This idea of "calculators" does not exist in a way that you can realistically use them at the table with the exception of maybe HUDs if you consider that a calculator. You can run solvers to study GTO play given different parameters, or you can use equity calculators to give an exact percentage of equity against a hand or range but they only are really useful away from the table given the limited time to think. Knowing a few simple rules for calculating things like equity and outs is about as strong as having an equity calculator and becomes second nature with some practice.

Relating to Choker:

The poker portion of Choker is a very simplified version of poker that is pretty black and white. For those who are not familiar, the player is dealt 5 cards each representing a chess piece, which vary in value based on how strong the chess piece is. There is a drawing aspect to the game that will promote the weaker pieces in your hand to strong pieces if you hold a certain pattern of cards.

Any sort of equity calculation would be close to useless in this game given that the second portion of the round relies on chess ability, so if a better chess player gets dealt a worse hand they can still win a lot of the time.

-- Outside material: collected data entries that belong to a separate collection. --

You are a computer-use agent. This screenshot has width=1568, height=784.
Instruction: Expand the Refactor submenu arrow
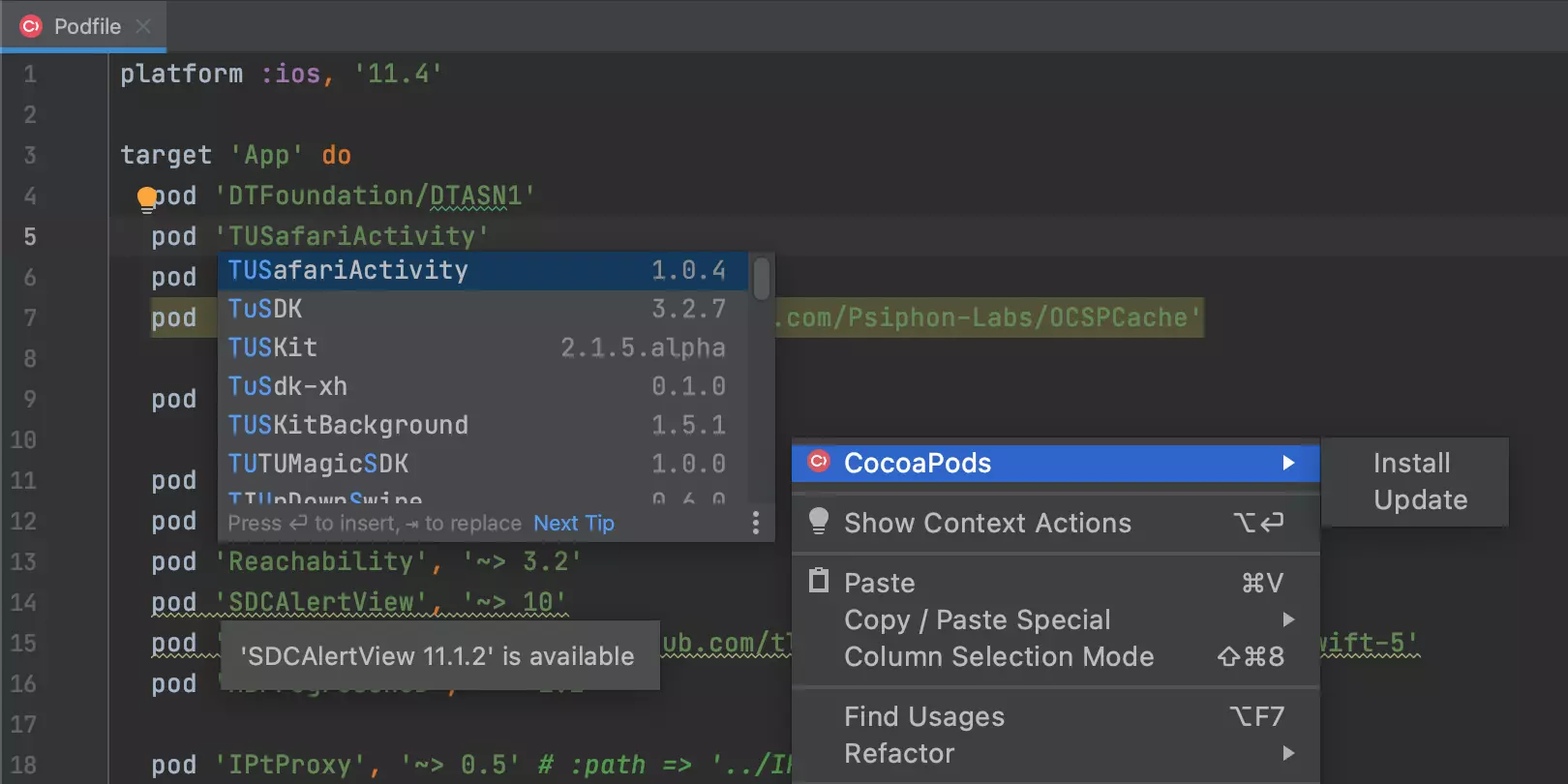[1288, 753]
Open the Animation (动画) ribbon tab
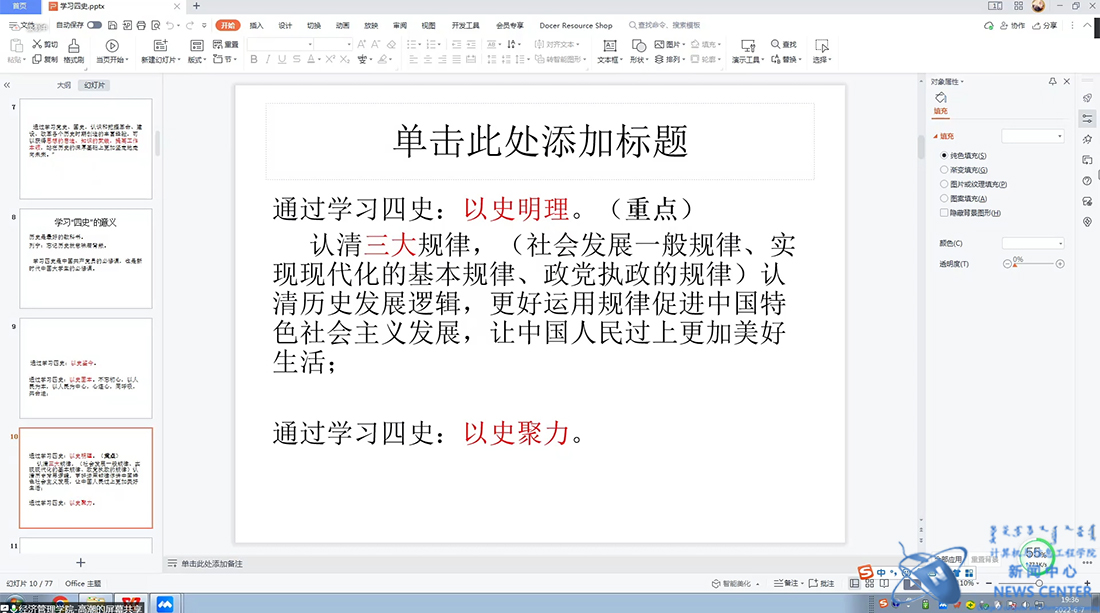Image resolution: width=1100 pixels, height=613 pixels. (343, 25)
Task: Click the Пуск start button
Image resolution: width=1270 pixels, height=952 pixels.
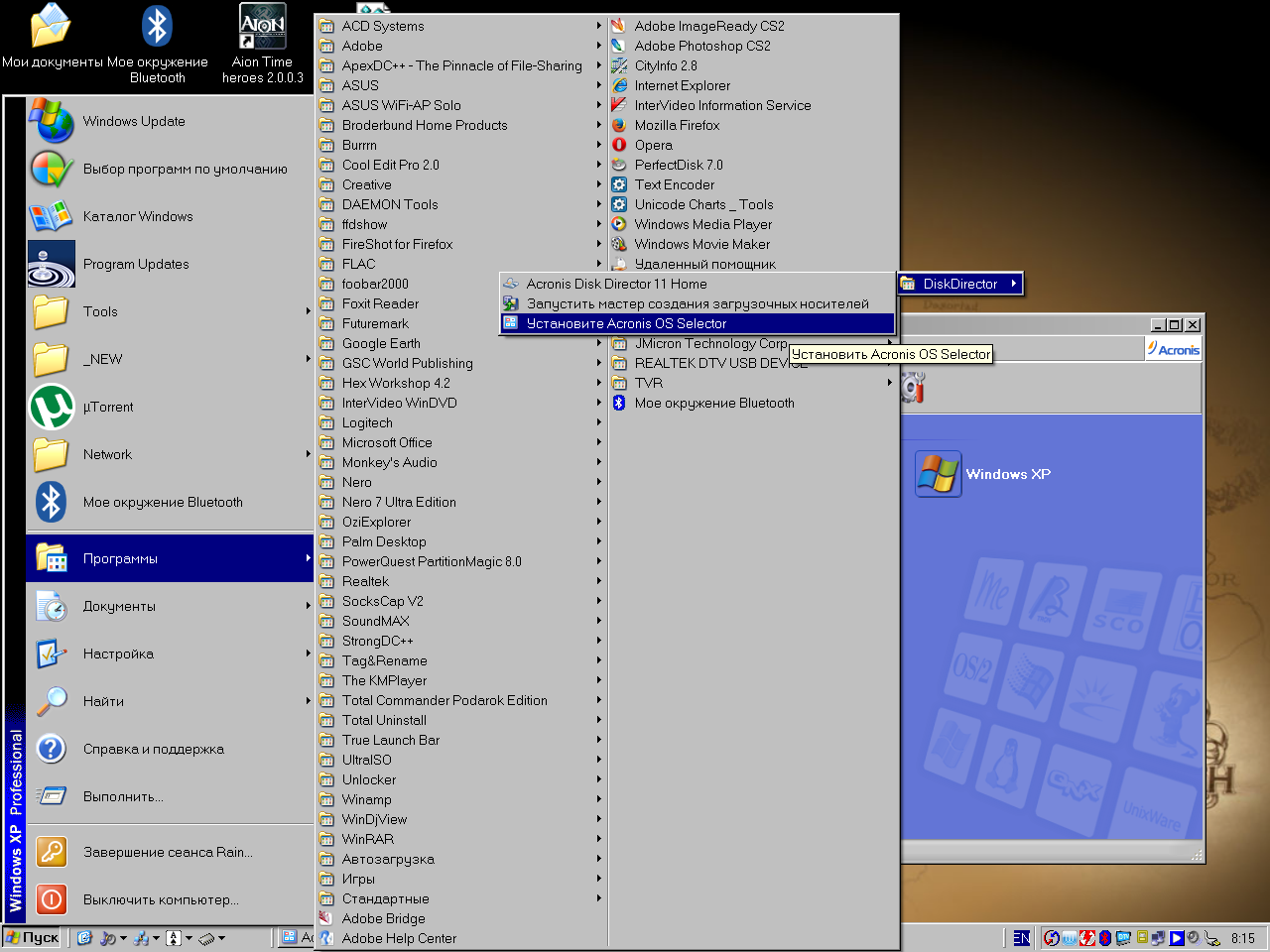Action: click(x=33, y=938)
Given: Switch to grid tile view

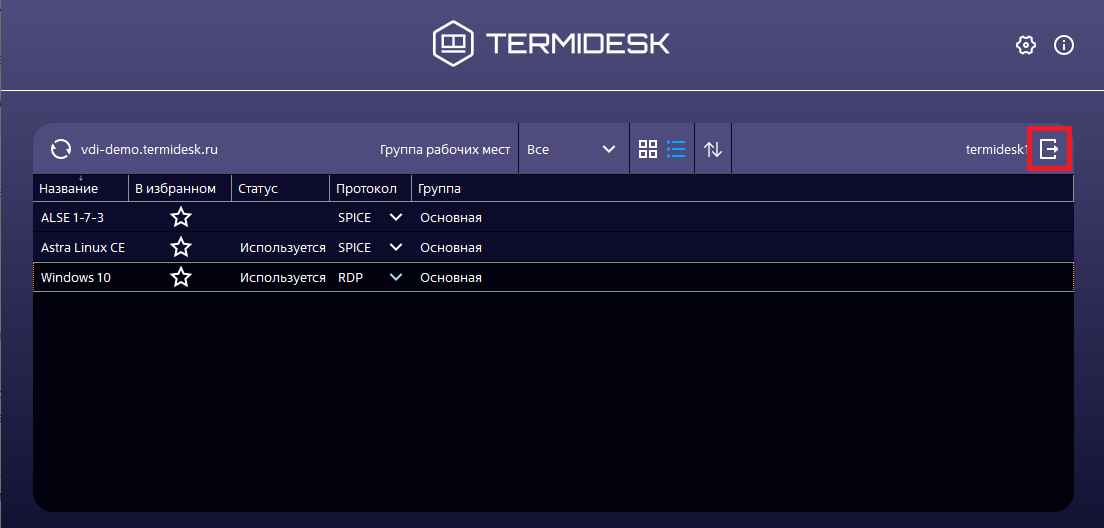Looking at the screenshot, I should (x=648, y=149).
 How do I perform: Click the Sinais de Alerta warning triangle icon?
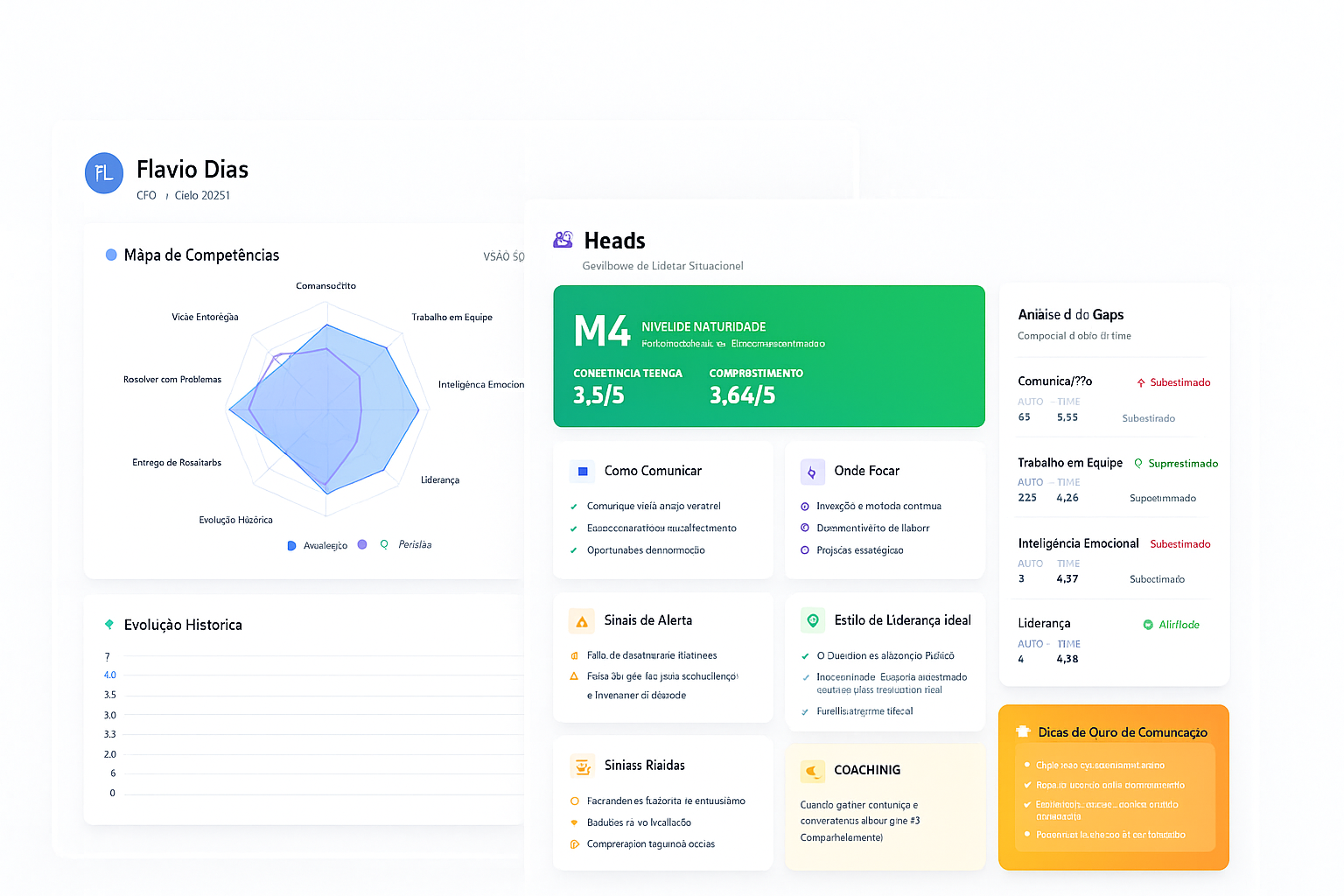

If you would like to do well at the poker portion of the round, i would suggest the following:

  • play very straight forward for the most part. bet your big hands big, control the pot with your draws, and dont be afraid to fold bad hands.
  • use card removal to your advantage, if you get dealt a lot of pawns that means your opponent was likely to be dealt more pieces than average for example.
  • Do not get to the chess portion without a queen in your hand especially if your opponent is strong in the chess portion.